▶ [ASSIGNMENT]: Rewrite the records below, changing every "Describe the element" to "Name the element" and keeping all other text the same.

Pixel coordinate grounding records:
BEGIN
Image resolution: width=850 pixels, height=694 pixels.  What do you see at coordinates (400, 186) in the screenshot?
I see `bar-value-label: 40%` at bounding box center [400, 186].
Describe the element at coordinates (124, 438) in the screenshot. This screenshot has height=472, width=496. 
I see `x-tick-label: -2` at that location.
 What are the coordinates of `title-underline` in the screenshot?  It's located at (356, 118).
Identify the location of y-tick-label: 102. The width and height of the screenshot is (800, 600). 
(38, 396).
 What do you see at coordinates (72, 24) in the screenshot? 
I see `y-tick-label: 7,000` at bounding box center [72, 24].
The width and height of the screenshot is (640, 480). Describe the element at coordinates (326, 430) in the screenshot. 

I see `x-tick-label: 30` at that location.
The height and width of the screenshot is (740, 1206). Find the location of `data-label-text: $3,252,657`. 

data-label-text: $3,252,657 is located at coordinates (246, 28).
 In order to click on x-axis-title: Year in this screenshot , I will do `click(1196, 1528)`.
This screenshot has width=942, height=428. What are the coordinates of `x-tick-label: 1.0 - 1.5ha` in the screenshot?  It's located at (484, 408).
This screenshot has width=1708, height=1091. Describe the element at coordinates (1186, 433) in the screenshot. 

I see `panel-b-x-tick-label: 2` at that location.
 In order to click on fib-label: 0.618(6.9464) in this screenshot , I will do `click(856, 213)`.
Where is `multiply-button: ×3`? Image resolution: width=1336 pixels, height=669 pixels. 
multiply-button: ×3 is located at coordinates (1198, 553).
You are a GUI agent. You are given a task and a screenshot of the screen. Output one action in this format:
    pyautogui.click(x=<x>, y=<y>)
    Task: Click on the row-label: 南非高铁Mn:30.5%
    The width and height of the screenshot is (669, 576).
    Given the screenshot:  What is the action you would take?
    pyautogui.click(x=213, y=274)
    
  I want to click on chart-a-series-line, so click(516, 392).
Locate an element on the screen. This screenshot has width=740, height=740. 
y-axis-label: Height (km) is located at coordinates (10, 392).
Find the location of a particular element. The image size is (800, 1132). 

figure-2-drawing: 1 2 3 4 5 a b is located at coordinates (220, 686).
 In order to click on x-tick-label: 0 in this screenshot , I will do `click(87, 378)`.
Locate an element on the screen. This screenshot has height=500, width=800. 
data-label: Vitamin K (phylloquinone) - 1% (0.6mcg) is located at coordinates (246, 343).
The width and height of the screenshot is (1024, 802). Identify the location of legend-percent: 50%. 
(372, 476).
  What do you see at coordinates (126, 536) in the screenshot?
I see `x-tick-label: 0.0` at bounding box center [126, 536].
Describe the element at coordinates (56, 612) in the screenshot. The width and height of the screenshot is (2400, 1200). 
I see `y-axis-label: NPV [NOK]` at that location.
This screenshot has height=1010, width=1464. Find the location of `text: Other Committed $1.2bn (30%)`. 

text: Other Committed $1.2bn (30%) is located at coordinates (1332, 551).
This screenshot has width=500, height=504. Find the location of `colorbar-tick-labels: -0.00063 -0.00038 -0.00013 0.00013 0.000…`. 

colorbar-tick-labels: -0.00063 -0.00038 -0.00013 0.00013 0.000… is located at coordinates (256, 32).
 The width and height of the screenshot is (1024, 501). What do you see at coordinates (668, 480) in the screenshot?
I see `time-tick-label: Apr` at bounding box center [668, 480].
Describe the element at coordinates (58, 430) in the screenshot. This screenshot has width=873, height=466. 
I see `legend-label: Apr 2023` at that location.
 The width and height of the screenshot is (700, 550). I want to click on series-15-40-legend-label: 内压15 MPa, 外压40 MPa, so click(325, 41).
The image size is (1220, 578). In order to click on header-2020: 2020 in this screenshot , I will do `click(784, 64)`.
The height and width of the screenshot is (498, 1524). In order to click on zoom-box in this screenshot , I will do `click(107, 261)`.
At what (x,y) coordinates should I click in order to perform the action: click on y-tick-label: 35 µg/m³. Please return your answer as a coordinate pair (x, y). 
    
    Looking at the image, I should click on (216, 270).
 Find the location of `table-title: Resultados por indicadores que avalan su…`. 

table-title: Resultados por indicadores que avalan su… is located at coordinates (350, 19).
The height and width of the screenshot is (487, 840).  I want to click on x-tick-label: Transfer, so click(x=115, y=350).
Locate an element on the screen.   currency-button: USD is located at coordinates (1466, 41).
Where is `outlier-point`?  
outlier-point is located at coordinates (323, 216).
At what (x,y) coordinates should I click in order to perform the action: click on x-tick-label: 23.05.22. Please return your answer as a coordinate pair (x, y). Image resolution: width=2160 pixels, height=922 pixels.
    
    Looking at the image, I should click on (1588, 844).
END
▶ [PROBLEM SOLUTION]:
Image resolution: width=850 pixels, height=694 pixels.  What do you see at coordinates (400, 186) in the screenshot?
I see `bar-value-label: 40%` at bounding box center [400, 186].
Name the element at coordinates (124, 438) in the screenshot. This screenshot has height=472, width=496. 
I see `x-tick-label: -2` at that location.
 What are the coordinates of `title-underline` in the screenshot?  It's located at (356, 118).
Identify the location of y-tick-label: 102. The width and height of the screenshot is (800, 600). 
(38, 396).
 What do you see at coordinates (72, 24) in the screenshot? 
I see `y-tick-label: 7,000` at bounding box center [72, 24].
The width and height of the screenshot is (640, 480). Name the element at coordinates (326, 430) in the screenshot. 

I see `x-tick-label: 30` at that location.
The height and width of the screenshot is (740, 1206). Find the location of `data-label-text: $3,252,657`. 

data-label-text: $3,252,657 is located at coordinates (246, 28).
 In order to click on x-axis-title: Year in this screenshot , I will do `click(1196, 1528)`.
This screenshot has width=942, height=428. What are the coordinates of `x-tick-label: 1.0 - 1.5ha` in the screenshot?  It's located at (484, 408).
This screenshot has width=1708, height=1091. Name the element at coordinates (1186, 433) in the screenshot. 

I see `panel-b-x-tick-label: 2` at that location.
 In order to click on fib-label: 0.618(6.9464) in this screenshot , I will do `click(856, 213)`.
Where is `multiply-button: ×3`? Image resolution: width=1336 pixels, height=669 pixels. 
multiply-button: ×3 is located at coordinates (1198, 553).
You are a GUI agent. You are given a task and a screenshot of the screen. Output one action in this format:
    pyautogui.click(x=<x>, y=<y>)
    Task: Click on the row-label: 南非高铁Mn:30.5%
    The width and height of the screenshot is (669, 576).
    Given the screenshot:  What is the action you would take?
    pyautogui.click(x=213, y=274)
    
  I want to click on chart-a-series-line, so click(516, 392).
Locate an element on the screen. This screenshot has width=740, height=740. 
y-axis-label: Height (km) is located at coordinates (10, 392).
Find the location of a particular element. The image size is (800, 1132). 

figure-2-drawing: 1 2 3 4 5 a b is located at coordinates (220, 686).
 In order to click on x-tick-label: 0 in this screenshot , I will do `click(87, 378)`.
Locate an element on the screen. This screenshot has height=500, width=800. 
data-label: Vitamin K (phylloquinone) - 1% (0.6mcg) is located at coordinates (246, 343).
The width and height of the screenshot is (1024, 802). Identify the location of legend-percent: 50%. 
(372, 476).
  What do you see at coordinates (126, 536) in the screenshot?
I see `x-tick-label: 0.0` at bounding box center [126, 536].
Name the element at coordinates (56, 612) in the screenshot. The width and height of the screenshot is (2400, 1200). 
I see `y-axis-label: NPV [NOK]` at that location.
This screenshot has height=1010, width=1464. Find the location of `text: Other Committed $1.2bn (30%)`. 

text: Other Committed $1.2bn (30%) is located at coordinates (1332, 551).
This screenshot has width=500, height=504. Find the location of `colorbar-tick-labels: -0.00063 -0.00038 -0.00013 0.00013 0.000…`. 

colorbar-tick-labels: -0.00063 -0.00038 -0.00013 0.00013 0.000… is located at coordinates (256, 32).
 The width and height of the screenshot is (1024, 501). What do you see at coordinates (668, 480) in the screenshot?
I see `time-tick-label: Apr` at bounding box center [668, 480].
Name the element at coordinates (58, 430) in the screenshot. This screenshot has width=873, height=466. 
I see `legend-label: Apr 2023` at that location.
 The width and height of the screenshot is (700, 550). I want to click on series-15-40-legend-label: 内压15 MPa, 外压40 MPa, so click(325, 41).
The image size is (1220, 578). In order to click on header-2020: 2020 in this screenshot , I will do `click(784, 64)`.
The height and width of the screenshot is (498, 1524). In order to click on zoom-box in this screenshot , I will do `click(107, 261)`.
At what (x,y) coordinates should I click in order to perform the action: click on y-tick-label: 35 µg/m³. Please return your answer as a coordinate pair (x, y). 
    
    Looking at the image, I should click on (216, 270).
 Find the location of `table-title: Resultados por indicadores que avalan su…`. 

table-title: Resultados por indicadores que avalan su… is located at coordinates (350, 19).
The height and width of the screenshot is (487, 840).  I want to click on x-tick-label: Transfer, so click(x=115, y=350).
Locate an element on the screen.   currency-button: USD is located at coordinates (1466, 41).
Where is `outlier-point`?  
outlier-point is located at coordinates (323, 216).
At what (x,y) coordinates should I click in order to perform the action: click on x-tick-label: 23.05.22. Please return your answer as a coordinate pair (x, y). Image resolution: width=2160 pixels, height=922 pixels.
    
    Looking at the image, I should click on (1588, 844).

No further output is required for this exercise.